TASK STATEMENT: Write out exactly the lines below that run from the one containing "Task: Open the" through the one containing "838x806 pixels.", both included, with no other lines.

RECORDS FOR THIS EXERCISE:
::::::::

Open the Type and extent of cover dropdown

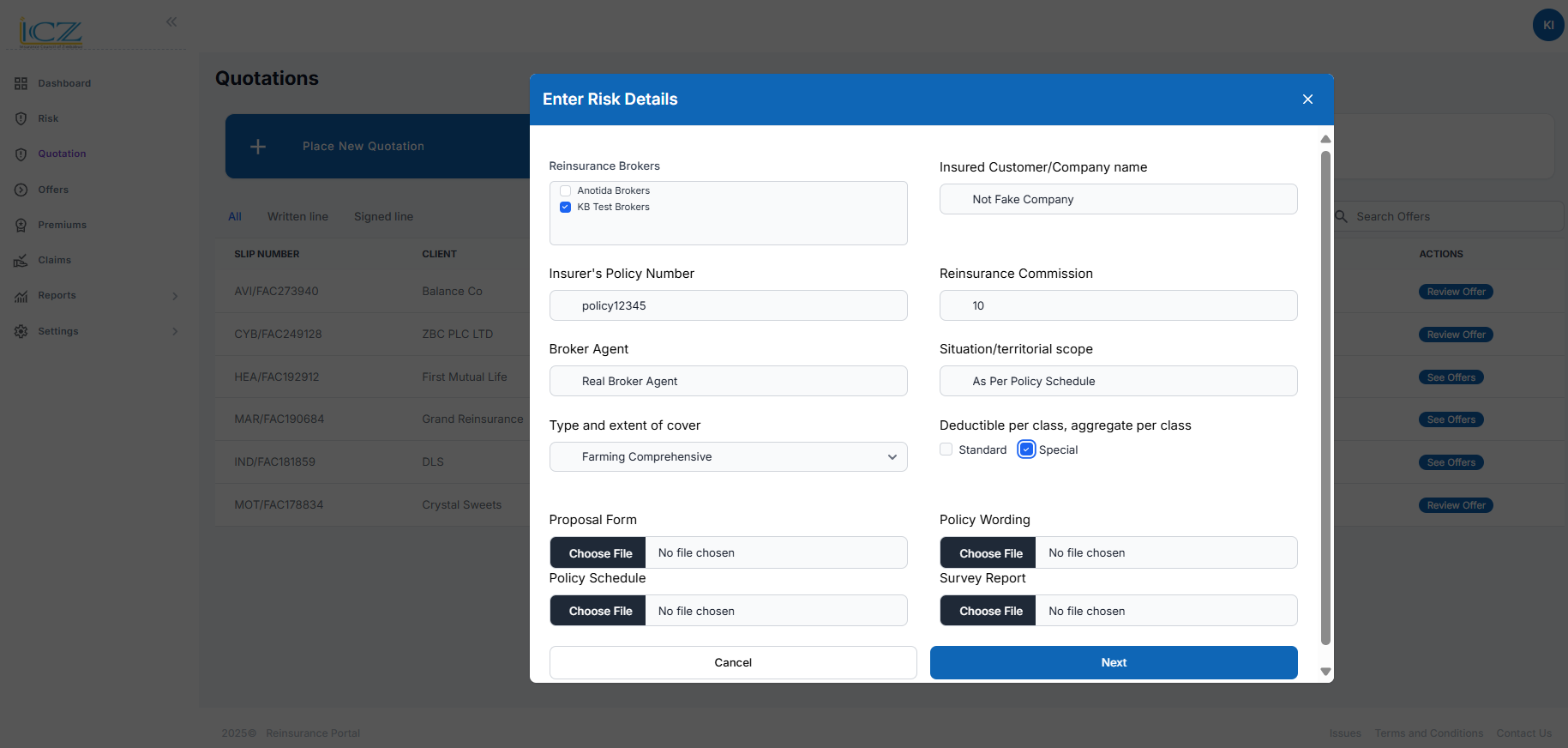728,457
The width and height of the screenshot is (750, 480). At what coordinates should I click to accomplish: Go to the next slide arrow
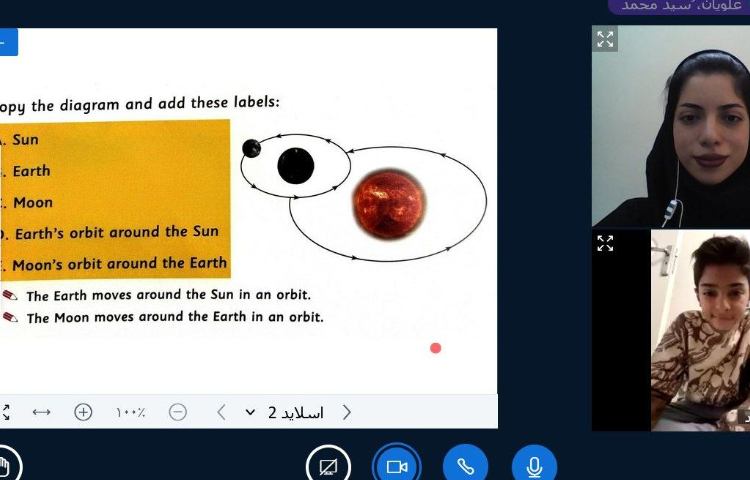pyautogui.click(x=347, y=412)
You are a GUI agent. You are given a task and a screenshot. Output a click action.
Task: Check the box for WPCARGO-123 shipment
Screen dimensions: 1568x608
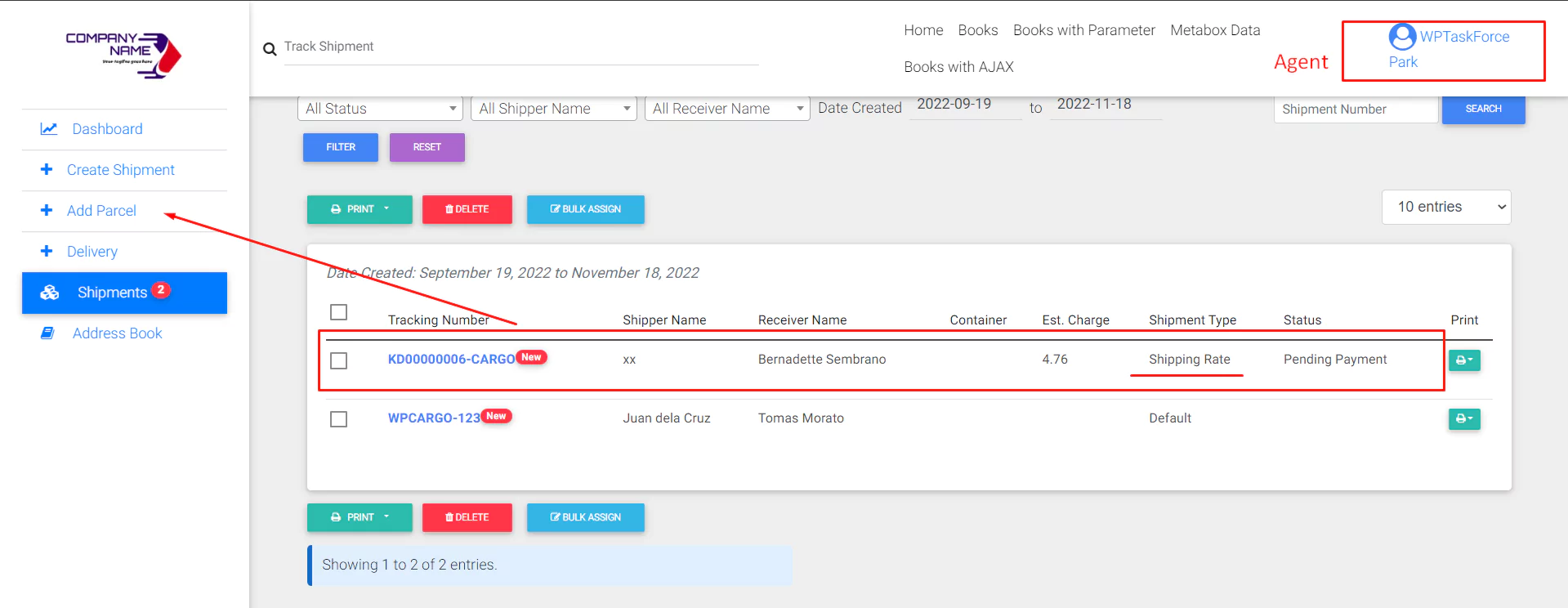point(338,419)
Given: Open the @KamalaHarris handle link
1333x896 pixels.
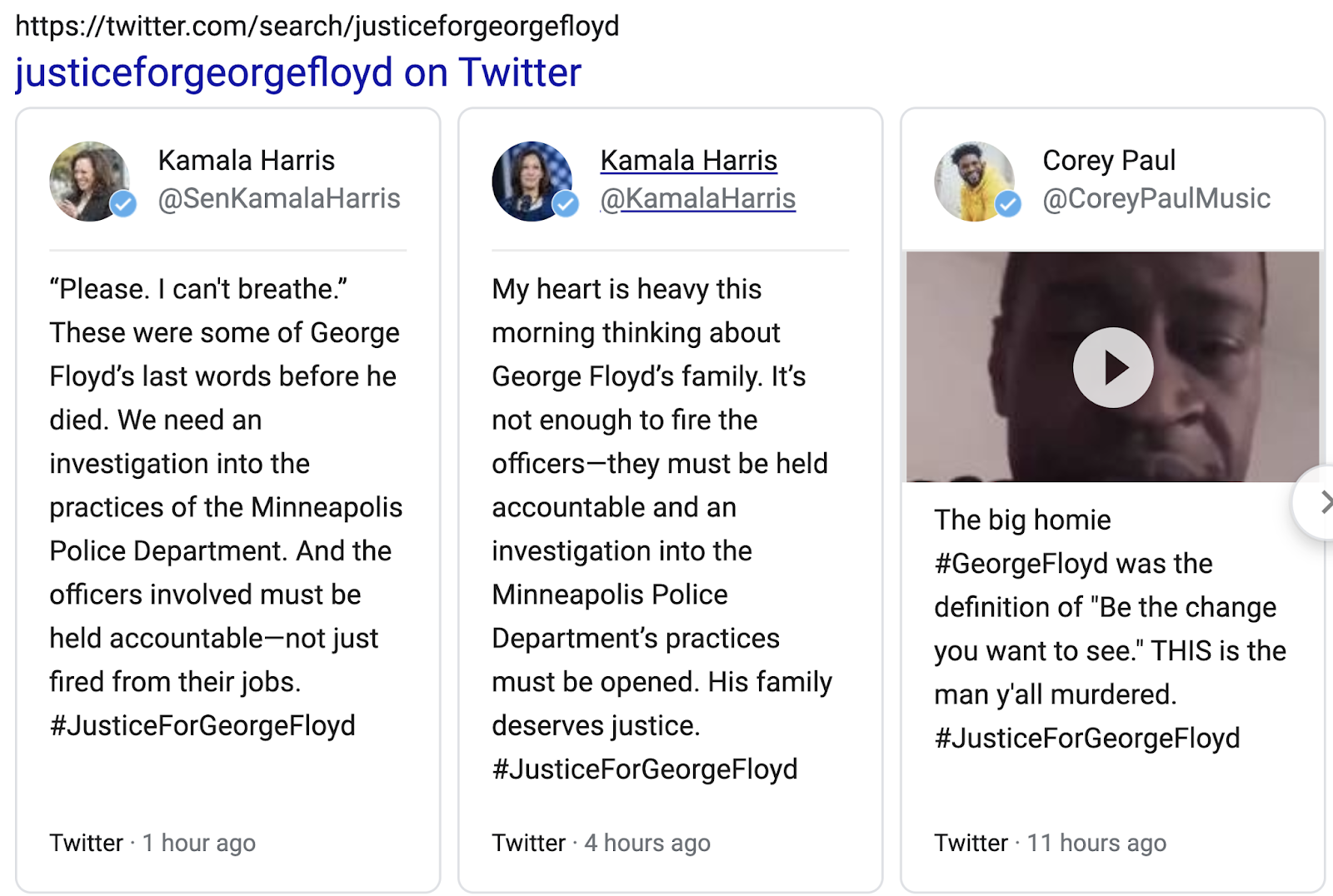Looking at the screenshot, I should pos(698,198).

::::::::

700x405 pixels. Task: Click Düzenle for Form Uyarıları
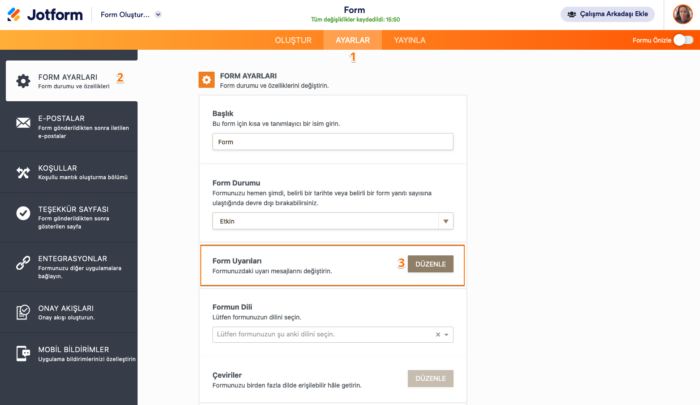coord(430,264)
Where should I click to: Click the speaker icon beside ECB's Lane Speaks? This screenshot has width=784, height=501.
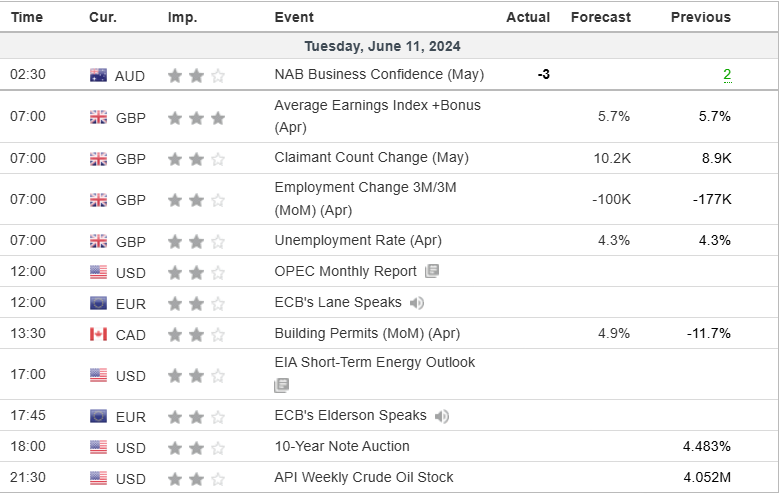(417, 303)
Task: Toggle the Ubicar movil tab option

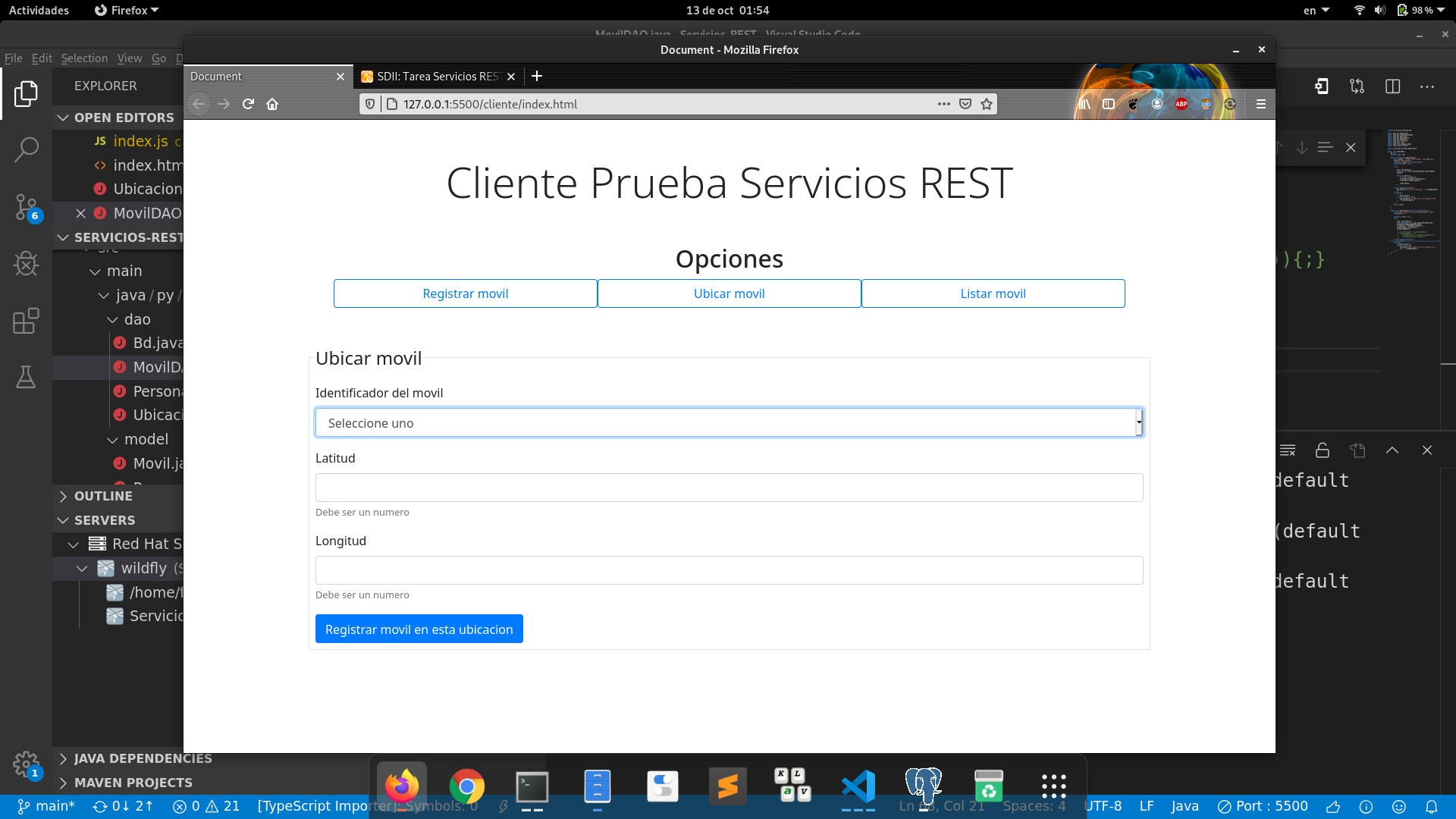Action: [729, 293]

::::::::

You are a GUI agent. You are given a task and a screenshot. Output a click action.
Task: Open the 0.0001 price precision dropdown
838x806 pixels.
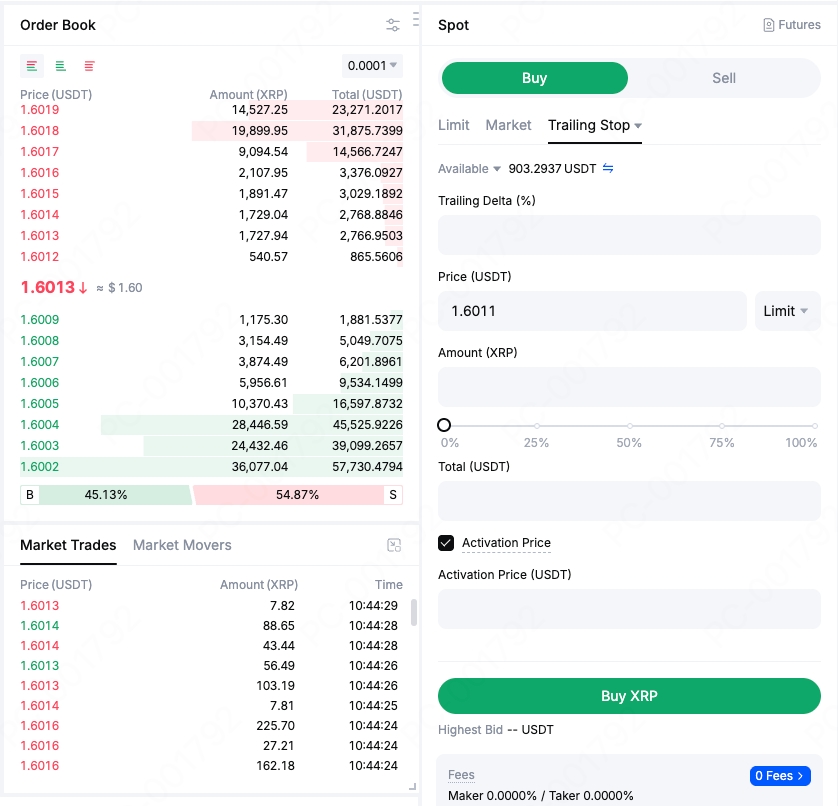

::::::::

EXERCISE SOLUTION:
Task: Open the 0.0001 price precision dropdown
838x806 pixels.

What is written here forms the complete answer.